Недавно вам подарена.

Ну что можно понять из «комментариев» типа:

«Сцены из Фауста» представляют собой совершенно оригинальное произведение, являющееся вместе с тем первым опытом Пушкина в области создания маленьких трагедий»?

Разве только то, что это действительно «совершенно оригинальное произведение», имея в виду форму, но уж никак не содержание.
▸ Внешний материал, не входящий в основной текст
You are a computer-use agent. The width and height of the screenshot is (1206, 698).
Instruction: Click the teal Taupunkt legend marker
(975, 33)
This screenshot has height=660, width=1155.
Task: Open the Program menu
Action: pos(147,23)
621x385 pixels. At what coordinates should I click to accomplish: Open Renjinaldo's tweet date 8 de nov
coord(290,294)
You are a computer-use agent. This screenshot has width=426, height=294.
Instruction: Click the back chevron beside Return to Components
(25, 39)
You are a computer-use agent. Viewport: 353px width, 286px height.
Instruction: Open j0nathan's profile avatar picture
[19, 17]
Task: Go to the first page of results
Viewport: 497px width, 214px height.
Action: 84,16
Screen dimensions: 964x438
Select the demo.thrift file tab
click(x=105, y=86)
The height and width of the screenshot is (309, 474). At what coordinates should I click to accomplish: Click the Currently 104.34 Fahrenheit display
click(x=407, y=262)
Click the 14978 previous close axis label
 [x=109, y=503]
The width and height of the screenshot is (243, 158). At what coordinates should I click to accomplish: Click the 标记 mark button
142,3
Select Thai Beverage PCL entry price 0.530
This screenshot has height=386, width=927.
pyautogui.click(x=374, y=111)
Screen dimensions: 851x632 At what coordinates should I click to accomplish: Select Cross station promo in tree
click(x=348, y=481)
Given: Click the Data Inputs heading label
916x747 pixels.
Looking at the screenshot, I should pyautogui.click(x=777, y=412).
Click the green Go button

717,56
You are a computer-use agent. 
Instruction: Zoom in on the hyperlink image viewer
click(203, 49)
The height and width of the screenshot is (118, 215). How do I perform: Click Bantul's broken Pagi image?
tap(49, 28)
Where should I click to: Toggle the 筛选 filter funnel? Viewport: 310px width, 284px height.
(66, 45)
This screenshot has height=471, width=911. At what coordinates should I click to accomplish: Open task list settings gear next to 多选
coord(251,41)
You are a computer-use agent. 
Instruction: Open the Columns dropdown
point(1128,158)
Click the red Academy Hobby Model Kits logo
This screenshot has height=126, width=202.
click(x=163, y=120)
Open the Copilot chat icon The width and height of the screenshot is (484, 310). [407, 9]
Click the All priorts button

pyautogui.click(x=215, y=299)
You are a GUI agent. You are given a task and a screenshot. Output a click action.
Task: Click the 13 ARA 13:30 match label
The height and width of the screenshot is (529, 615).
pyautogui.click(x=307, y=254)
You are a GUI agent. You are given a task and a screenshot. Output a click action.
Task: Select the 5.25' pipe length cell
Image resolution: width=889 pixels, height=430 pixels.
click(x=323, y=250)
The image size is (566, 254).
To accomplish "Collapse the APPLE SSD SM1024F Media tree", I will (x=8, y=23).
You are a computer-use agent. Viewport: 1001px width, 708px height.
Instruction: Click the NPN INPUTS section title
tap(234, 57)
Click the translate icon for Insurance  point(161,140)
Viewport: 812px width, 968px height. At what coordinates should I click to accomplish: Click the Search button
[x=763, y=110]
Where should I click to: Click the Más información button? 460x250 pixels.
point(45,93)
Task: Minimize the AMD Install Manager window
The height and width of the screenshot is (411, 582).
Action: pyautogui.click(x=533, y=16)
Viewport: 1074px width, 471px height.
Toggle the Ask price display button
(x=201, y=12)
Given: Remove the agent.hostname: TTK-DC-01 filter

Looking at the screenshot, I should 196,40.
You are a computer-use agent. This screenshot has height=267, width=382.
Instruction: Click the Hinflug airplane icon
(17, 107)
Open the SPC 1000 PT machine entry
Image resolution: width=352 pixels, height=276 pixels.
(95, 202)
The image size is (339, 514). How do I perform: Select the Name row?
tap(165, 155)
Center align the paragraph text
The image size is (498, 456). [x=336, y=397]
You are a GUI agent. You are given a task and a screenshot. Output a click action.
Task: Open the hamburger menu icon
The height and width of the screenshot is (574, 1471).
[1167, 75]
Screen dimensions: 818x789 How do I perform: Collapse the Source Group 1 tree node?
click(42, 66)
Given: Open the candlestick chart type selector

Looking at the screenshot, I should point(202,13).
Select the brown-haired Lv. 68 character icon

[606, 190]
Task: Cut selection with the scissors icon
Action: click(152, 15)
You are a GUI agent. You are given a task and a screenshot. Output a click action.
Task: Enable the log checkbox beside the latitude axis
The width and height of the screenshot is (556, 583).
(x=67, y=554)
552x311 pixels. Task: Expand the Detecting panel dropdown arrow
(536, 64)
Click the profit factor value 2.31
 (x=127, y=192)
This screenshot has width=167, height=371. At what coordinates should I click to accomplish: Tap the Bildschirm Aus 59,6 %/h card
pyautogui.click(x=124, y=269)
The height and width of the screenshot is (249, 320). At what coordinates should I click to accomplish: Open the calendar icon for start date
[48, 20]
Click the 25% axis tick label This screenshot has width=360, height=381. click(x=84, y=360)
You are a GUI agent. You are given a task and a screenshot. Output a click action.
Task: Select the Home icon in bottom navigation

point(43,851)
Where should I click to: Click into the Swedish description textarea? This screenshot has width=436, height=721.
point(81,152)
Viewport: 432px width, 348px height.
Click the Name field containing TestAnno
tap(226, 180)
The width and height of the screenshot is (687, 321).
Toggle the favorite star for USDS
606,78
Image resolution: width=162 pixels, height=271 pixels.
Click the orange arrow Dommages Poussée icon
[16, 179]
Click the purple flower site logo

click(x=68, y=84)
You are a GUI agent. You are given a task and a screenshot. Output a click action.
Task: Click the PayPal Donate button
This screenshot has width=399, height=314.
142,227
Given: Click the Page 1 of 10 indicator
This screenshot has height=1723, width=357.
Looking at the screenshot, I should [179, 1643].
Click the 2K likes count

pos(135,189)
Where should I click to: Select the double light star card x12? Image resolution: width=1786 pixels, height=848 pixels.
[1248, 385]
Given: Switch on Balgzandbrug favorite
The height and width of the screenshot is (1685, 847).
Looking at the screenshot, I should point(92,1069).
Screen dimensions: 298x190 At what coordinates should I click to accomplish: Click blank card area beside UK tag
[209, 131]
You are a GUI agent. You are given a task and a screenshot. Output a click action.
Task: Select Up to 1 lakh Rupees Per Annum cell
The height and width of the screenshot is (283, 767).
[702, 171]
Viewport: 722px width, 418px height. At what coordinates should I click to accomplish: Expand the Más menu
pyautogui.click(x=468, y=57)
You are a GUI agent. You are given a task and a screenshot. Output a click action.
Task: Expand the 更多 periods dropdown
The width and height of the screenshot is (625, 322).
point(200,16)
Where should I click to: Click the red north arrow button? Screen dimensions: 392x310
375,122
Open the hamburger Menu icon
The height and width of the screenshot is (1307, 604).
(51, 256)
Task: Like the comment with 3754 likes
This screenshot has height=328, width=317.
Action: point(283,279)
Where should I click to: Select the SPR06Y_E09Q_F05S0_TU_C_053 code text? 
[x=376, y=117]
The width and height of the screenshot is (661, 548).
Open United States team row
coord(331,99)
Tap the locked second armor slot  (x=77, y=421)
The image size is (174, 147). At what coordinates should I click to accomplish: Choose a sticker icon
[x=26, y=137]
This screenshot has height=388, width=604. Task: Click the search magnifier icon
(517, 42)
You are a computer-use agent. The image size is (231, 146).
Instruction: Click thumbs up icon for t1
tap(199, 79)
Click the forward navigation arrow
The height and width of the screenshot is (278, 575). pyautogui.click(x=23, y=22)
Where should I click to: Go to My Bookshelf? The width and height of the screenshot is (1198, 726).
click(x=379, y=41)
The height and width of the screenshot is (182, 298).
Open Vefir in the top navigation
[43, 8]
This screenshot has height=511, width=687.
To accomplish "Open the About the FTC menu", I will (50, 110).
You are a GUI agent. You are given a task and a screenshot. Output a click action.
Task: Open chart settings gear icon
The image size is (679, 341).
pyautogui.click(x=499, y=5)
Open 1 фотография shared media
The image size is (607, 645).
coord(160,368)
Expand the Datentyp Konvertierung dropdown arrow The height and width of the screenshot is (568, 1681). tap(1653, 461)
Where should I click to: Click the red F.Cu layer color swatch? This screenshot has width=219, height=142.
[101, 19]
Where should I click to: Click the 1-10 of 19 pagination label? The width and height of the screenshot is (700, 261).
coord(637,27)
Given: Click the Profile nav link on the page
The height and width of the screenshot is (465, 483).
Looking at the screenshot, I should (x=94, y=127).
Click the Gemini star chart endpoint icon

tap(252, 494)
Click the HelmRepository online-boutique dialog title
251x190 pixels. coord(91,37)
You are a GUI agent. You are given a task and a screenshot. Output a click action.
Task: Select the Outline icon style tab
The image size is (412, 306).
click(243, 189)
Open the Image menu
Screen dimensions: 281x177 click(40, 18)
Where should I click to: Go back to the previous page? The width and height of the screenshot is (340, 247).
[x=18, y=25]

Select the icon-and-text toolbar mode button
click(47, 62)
С чего начать? Можно со времени издания «Сцен» — периода ссылки в Михайловском, который пришёлся на конец 1825 года, а можно и c десятой, «зашифрованной» главы «Евгения Онегина», которая вдруг «обнаруживается» историком А.Альшицом, а затем «разшифровывается» А.Черновым, (журнал «Знамя» № 1, 1987 г.). При этом в комментариях к «разшифровке» даётся разъяснение:

«… пред нами не просто хроника, но исторический анализ революционного движения в Европе и России в начале XIX века. Пушкин смотрит на декабризм не как на занесённую из Парижа „французскую заразу“, а как на часть общеевропейского процесса, как на следствие исторического парадокса».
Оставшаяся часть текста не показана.